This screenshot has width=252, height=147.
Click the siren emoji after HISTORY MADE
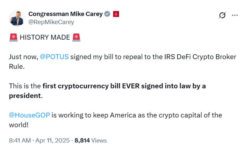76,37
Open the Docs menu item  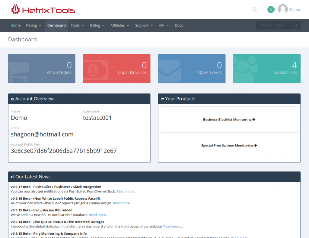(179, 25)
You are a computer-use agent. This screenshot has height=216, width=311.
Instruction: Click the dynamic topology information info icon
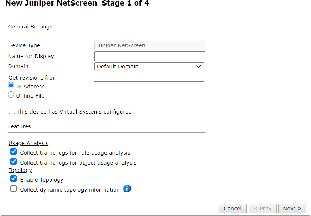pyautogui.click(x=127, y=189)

********************

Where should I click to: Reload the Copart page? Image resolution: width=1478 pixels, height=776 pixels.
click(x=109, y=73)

********************

*STATED PROBLEM*:
Please copy out everything in the records from the line containing "Where should I" down to the line containing "click(x=109, y=73)", including both of those lines.

*WRITTEN SOLUTION*:
Where should I click to: Reload the Copart page? Image resolution: width=1478 pixels, height=776 pixels.
click(x=109, y=73)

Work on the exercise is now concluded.